Allah Teâla (Celle Celâlühü) Bakara suresinde şöyle buyuruyor:
Eğer onlar böyle sizin iman ettiğiniz gibi iman ederlerse, gerçekten doğru yolu bulmuş olurlar; yüz çevirirlerse onlar elbette derin bir ayrılığa düşmüş olurlar. Allah, onlara karşı seni koruyacaktır. O, hakkıyla işitendir, hakkıyla bilendir.
(el-Bakara, 137)
Buradaki “sizin iman ettiğiniz gibi” ifadesi Peygamberimiz (sallallahu aleyhi ve sellem) ve Sahâbesi kastedilmektedir. Yani “ehl-i sünnet ve’l-cemaat” yolunda olanların doğru yolu bulmuş olduğu belirtilmektedir.
Yine Kur’ân-ı Kerîm’de:
“…Peygamber size ne verdiyse onu alın, neyi de size yasak ettiyse ondan vazgeçin…”
HAŞR SÛRESİ (59/7)
“Andolsun, Allah’ın Resûlünde sizin için; Allah’a ve ahiret gününe kavuşmayı uman, Allah’ı çok zikreden kimseler için güzel bir örnek vardır.”
AHZÂB SÛRESİ (33/21)
meallerindeki âyetlerde buyrulduğu gibi, Allah Teâlâ (Celle Celâlühü), hayatın bütün dallarında, Peygamber Efendimiz (sallallahu aleyhi ve sellem)’in sünnetine uymayı emretmiştir.
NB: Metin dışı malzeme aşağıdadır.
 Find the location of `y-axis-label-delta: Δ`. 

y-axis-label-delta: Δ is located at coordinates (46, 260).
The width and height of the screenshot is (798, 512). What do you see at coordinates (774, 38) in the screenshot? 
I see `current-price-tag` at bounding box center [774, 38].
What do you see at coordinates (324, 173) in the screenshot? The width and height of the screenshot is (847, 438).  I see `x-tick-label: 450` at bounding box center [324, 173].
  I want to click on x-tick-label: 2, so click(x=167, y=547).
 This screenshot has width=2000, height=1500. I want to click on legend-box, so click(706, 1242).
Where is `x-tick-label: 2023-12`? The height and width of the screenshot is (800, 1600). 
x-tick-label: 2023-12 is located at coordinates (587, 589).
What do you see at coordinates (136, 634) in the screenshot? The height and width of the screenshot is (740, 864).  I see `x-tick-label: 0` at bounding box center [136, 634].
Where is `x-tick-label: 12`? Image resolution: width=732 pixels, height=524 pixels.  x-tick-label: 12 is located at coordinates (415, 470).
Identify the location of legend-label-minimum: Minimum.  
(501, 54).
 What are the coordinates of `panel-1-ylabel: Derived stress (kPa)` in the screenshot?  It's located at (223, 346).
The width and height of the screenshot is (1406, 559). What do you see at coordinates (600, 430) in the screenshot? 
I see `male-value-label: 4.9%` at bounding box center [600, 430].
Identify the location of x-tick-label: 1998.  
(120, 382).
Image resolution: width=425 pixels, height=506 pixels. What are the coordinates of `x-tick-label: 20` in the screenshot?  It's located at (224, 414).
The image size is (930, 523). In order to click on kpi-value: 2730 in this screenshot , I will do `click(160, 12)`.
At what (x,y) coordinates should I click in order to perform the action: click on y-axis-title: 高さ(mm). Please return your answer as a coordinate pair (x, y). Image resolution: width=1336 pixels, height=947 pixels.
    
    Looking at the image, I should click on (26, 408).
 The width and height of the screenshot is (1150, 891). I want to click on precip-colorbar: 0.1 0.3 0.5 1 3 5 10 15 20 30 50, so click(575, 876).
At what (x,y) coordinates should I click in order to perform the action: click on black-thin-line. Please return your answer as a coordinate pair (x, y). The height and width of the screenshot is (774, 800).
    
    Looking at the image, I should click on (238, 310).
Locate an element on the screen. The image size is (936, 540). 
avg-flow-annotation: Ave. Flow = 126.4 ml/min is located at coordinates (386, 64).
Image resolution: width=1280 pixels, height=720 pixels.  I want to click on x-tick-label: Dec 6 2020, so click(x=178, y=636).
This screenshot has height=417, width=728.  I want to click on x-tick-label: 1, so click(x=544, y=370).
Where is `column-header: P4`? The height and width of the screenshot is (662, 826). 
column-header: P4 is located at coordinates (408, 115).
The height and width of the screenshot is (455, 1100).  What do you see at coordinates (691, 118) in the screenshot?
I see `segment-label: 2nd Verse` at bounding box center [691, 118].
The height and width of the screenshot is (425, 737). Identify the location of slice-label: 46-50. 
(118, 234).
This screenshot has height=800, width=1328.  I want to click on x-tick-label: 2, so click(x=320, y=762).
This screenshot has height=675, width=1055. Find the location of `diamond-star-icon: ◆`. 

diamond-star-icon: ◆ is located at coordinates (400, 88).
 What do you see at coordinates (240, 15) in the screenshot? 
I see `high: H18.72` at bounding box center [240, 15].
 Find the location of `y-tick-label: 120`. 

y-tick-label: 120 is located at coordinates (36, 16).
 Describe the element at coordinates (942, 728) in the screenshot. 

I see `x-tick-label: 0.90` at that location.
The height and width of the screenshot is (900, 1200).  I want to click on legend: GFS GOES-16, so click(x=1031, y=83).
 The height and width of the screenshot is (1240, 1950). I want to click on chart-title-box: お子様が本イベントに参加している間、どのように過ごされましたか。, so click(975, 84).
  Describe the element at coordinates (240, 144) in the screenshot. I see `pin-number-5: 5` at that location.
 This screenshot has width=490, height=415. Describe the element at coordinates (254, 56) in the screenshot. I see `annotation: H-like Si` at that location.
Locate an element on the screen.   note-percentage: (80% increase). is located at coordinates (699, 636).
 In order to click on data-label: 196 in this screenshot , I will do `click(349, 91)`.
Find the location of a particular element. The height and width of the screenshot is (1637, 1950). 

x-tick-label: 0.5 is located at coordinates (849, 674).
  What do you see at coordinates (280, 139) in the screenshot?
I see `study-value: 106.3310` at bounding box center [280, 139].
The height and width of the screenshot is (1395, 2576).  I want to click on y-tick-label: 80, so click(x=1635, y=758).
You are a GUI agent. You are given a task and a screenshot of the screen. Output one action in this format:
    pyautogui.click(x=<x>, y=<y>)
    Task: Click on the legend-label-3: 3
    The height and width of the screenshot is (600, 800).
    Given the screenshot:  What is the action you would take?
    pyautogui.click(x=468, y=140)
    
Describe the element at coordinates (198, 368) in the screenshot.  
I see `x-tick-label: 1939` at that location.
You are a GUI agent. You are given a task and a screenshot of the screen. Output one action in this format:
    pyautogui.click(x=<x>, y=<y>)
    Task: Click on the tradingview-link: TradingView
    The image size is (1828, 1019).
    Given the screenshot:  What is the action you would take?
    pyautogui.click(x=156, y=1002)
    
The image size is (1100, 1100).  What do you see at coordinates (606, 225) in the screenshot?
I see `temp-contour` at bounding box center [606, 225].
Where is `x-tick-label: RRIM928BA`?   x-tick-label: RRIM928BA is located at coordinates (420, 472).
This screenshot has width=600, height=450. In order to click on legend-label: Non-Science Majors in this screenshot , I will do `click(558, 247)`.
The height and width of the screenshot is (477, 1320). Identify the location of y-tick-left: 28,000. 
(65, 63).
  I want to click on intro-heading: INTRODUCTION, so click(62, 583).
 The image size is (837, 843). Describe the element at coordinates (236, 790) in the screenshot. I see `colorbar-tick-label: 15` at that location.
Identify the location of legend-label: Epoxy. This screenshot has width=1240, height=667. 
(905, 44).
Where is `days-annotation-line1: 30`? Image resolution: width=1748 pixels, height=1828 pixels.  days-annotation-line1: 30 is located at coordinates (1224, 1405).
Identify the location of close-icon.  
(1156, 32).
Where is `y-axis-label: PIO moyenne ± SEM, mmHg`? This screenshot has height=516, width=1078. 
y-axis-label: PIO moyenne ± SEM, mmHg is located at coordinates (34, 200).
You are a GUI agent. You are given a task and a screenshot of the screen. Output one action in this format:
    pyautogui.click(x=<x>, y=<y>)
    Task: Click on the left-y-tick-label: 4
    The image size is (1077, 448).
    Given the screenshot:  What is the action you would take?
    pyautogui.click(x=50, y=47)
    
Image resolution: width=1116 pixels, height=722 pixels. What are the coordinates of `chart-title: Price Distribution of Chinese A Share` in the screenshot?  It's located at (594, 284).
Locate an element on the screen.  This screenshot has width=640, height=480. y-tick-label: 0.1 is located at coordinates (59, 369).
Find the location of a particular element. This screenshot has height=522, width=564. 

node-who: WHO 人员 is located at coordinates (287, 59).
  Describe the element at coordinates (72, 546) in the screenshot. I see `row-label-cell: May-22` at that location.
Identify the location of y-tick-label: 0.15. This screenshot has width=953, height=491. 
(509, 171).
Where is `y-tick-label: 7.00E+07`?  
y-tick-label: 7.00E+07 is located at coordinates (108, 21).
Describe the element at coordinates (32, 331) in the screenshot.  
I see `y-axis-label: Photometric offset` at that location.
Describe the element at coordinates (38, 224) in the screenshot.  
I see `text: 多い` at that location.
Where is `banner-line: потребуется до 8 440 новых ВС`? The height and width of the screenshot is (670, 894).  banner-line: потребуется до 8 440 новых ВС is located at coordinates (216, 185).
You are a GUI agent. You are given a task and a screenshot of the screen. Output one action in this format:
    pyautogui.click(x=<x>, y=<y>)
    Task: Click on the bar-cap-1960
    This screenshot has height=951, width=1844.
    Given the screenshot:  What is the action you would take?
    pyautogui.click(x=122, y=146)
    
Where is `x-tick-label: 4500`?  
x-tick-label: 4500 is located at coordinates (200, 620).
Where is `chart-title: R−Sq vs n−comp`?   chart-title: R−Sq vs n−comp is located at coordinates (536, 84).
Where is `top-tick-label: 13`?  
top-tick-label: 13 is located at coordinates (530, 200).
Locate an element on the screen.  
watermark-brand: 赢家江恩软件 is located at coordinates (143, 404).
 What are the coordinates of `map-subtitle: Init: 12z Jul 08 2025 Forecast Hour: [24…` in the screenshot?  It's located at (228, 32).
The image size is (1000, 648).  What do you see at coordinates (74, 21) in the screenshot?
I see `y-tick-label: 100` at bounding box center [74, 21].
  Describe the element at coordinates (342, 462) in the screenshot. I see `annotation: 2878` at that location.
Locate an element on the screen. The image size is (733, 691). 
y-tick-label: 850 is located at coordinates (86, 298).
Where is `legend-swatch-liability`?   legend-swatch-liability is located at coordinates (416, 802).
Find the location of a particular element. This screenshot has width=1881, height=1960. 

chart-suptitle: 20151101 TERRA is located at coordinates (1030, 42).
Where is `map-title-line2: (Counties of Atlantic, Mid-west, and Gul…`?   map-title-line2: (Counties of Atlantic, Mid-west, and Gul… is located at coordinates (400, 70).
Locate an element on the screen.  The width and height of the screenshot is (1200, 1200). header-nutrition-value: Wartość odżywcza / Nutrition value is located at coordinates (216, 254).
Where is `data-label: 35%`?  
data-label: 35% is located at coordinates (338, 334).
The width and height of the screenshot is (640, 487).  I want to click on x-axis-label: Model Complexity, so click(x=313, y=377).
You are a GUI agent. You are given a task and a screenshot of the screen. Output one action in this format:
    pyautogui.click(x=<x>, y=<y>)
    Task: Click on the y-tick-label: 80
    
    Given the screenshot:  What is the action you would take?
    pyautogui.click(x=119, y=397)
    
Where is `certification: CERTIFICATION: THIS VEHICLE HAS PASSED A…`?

Rasulullah (sallallahu aleyhi ve sellem)’ın sünnetine uymak, İslâmiyet’i daha doğru anlamanın ve daha doğru yaşamanın yegâne yoludur.
Peygamber Efendimiz (sallallahu aleyhi ve sellem) şöyle buyurdu:
“Size iki şey bırakıyorum, onlara sımsıkı sarıldığınız sürece yolunuzu asla şaşırmazsınız. Bunlar; Allah’ın kitabı ve Peygamberinin sünnetidir.”